[LLVMdev] i1 Values
Nick Lewycky
nlewycky at google.com
Thu Feb 5 13:09:55 PST 2015
On 5 February 2015 at 12:48, <dag at cray.com> wrote:
> I've been debugging some strange happenings over here and I put an
> assert in APInt to catch what I think is the source of the problem:
>
> int64_t getSExtValue() const {
> // An i1 -1 is unrepresentable.
> assert(BitWidth != 1 && "Signed i1 value is not representable!");
>
Please don't do this. Asking for an i1 APInt to be sign-extended does not
mean that we have encountered a bug. How would you write a parser for the
constant expression "i32 sext(i1 true)"? It grabs the i1 and sign extends
it.
> To me an i1 -1 makes no sense whatsoever.
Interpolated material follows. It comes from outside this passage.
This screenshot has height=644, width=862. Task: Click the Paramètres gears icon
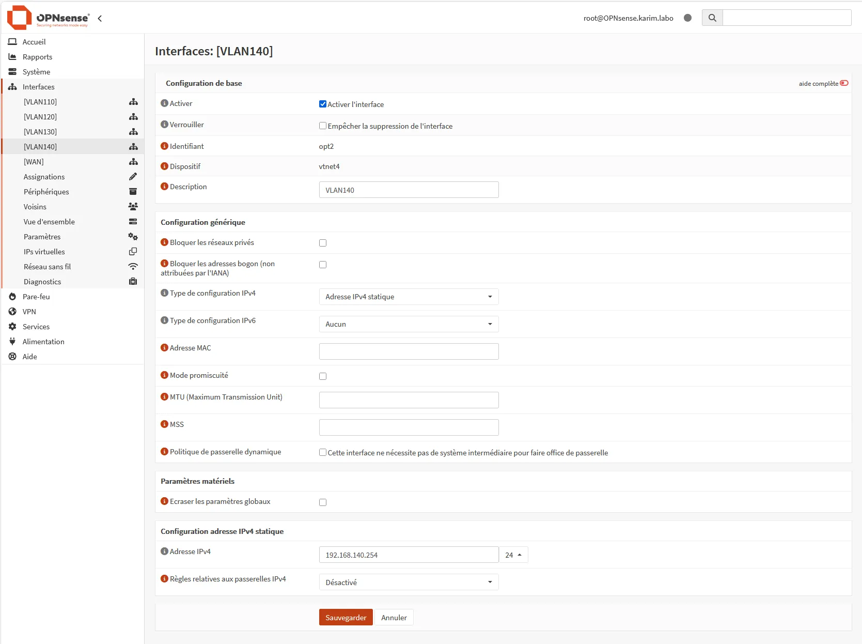tap(133, 237)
It is not representable in
> twos-complement form. It cannot be distinguished from unsigned i1 1.
>
> It turns out this assert triggers all over the place. Before I dive
> into this rat hole I'd like to confirm with others my sense that we
> shouldn't be creating i1 -1 values. Is there some legitimate reason to
> do so?
>
We don't create i1 -1 values, nor do we create i1 1 values. APInt is
neither signed nor unsigned, it is signless. The interpretation of the bits
(or in this case, the bit) is a matter for the caller to decide.